US imposes quarantine on soldiers returning from West Africa

Australia has imposed a blanket ban on visas from West African nations affected by the Ebola outbreak

The U.S. military has started isolating soldiers returning from an Ebola response mission in West Africa and Australia became the first rich nation to impose a visa ban on the affected countries amid global anxiety about the spread of the virus.

The latest measures have been condemned by health authorities and the United Nations as extreme, along with decisions by some U.S. states to impose mandatory quarantines on health workers returning home from treating Ebola victims in West Africa, .

The United Nations on Monday sharply criticized the new restrictions imposed by some U.S. states on health workers returning home from the affected West African states of Liberia, Guinea and Sierra Leone.
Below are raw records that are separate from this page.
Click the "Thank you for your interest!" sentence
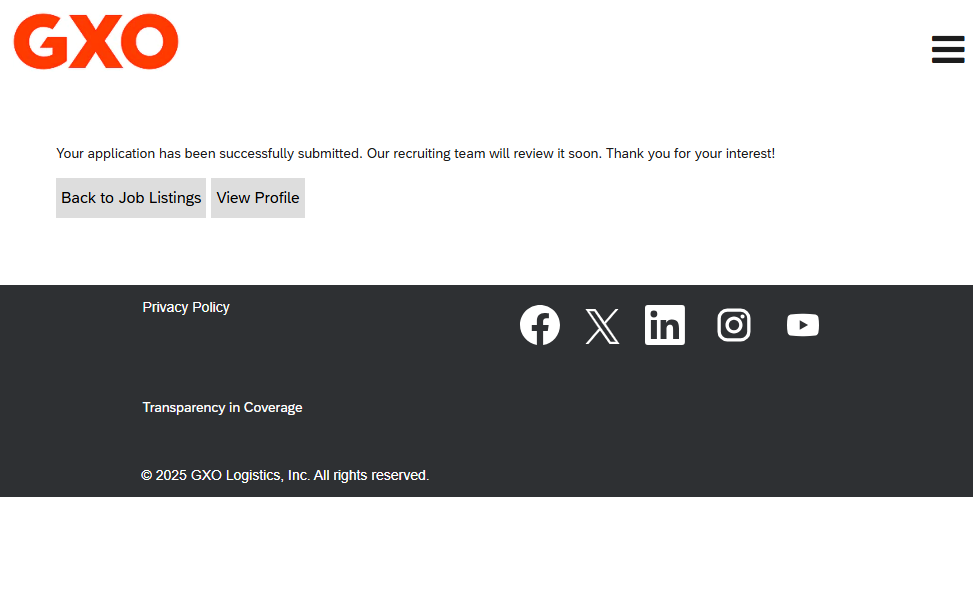 (x=690, y=154)
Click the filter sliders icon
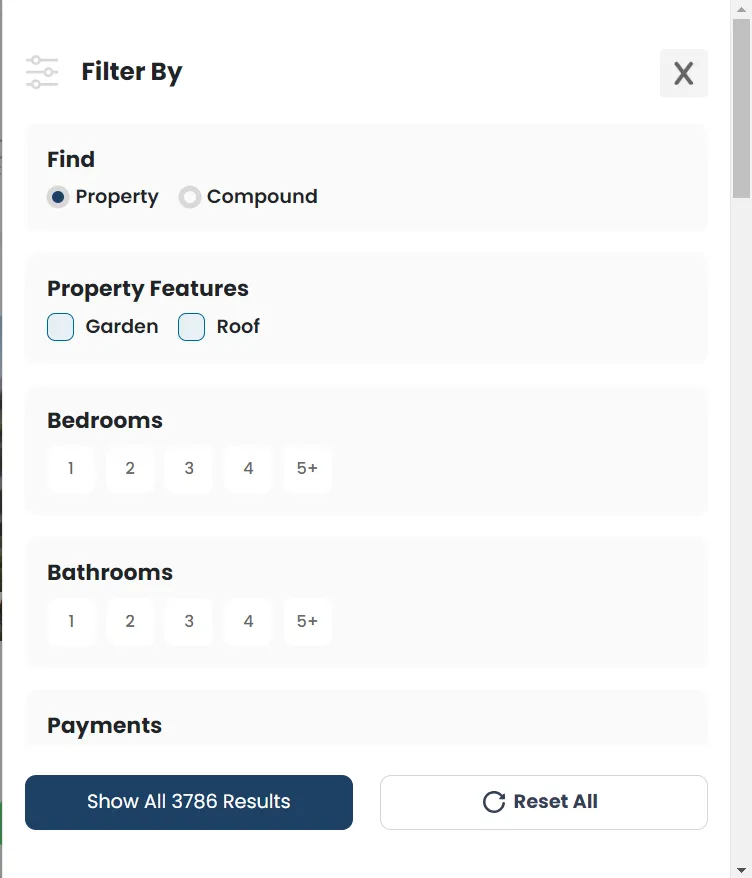 coord(42,72)
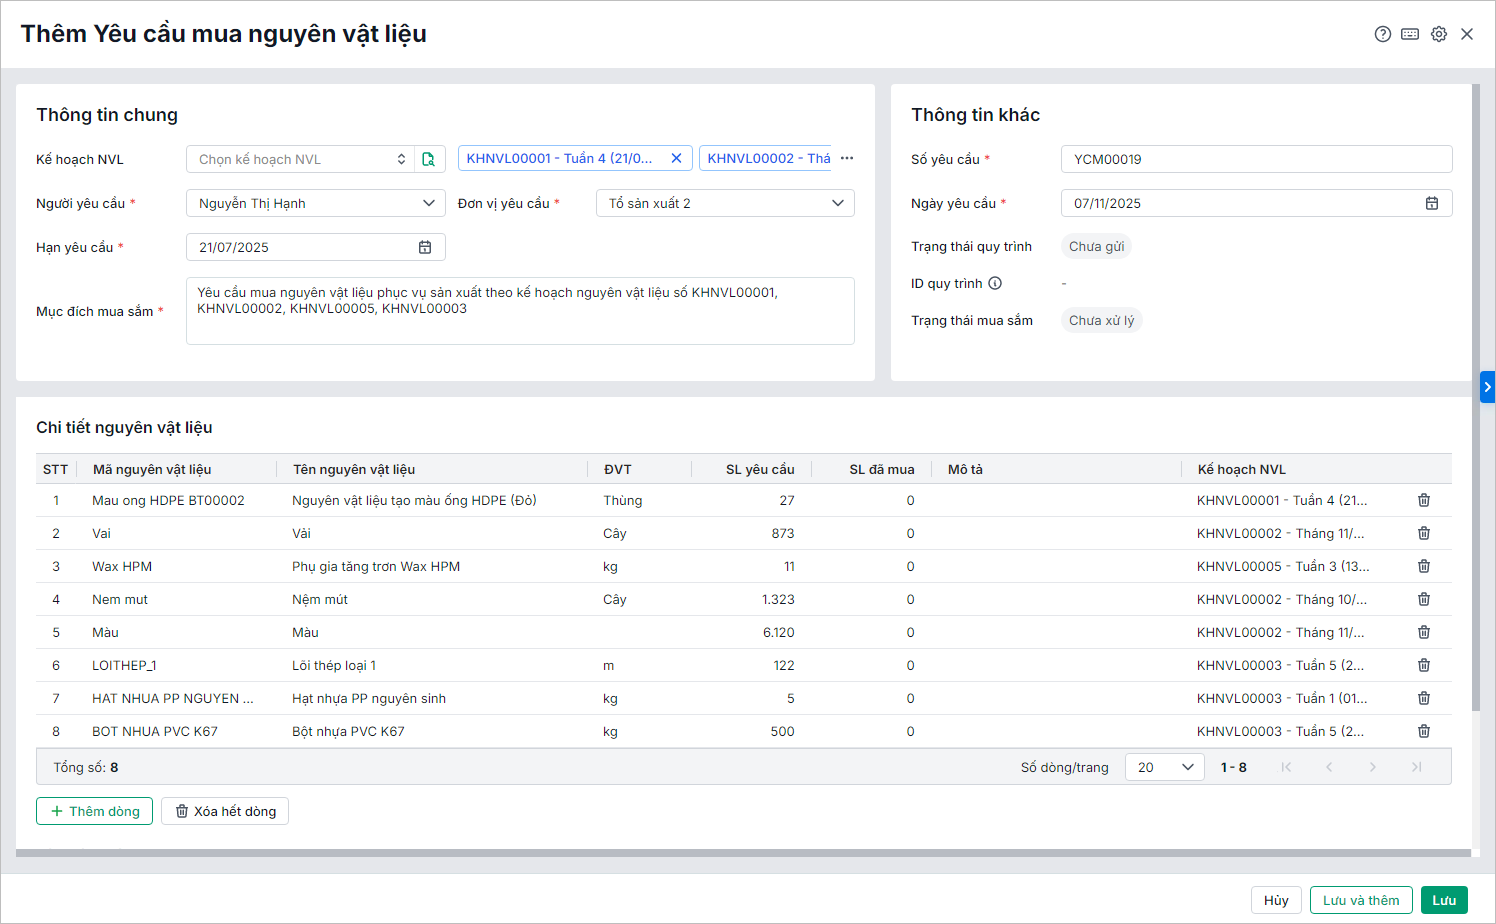Open calendar for Ngày yêu cầu

coord(1432,203)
"Returning health workers are exceptional people who are giving of themselves for humanity," Secretary-General Ban Ki-moon's spokesman, Stephane Dujarric, said. "They should not be subjected to restrictions that are not based on science. Those who develop infections should be supported, not stigmatized."

American soldiers returning from West Africa are also being isolated, even though they showed no symptoms of infection and were not believed to have been exposed to the deadly virus, officials said on Monday.

The Ebola outbreak has killed nearly 5,000 people since March, the vast majority in West Africa, but nine Ebola cases in the United States have caused alarm, and states such as New York and New Jersey have ignored federal advice by introducing their own strict controls.

Australia came under fire from health experts and rights advocates after it issued a blanket ban on visas from West African nations affected by the Ebola outbreak, making it the first rich nation to shut its doors to the region.

Australia has not recorded a case of Ebola despite a number of scares, and conservative Prime Minister Tony Abbott has so far resisted repeated requests to send medical personnel to help battle the outbreak on the ground.

The decision to refuse entry for anyone from Sierra Leone, Guinea and Liberia, while touted by the government as a necessary safety precaution, was criticised by experts and advocates as politically motivated and shortsighted.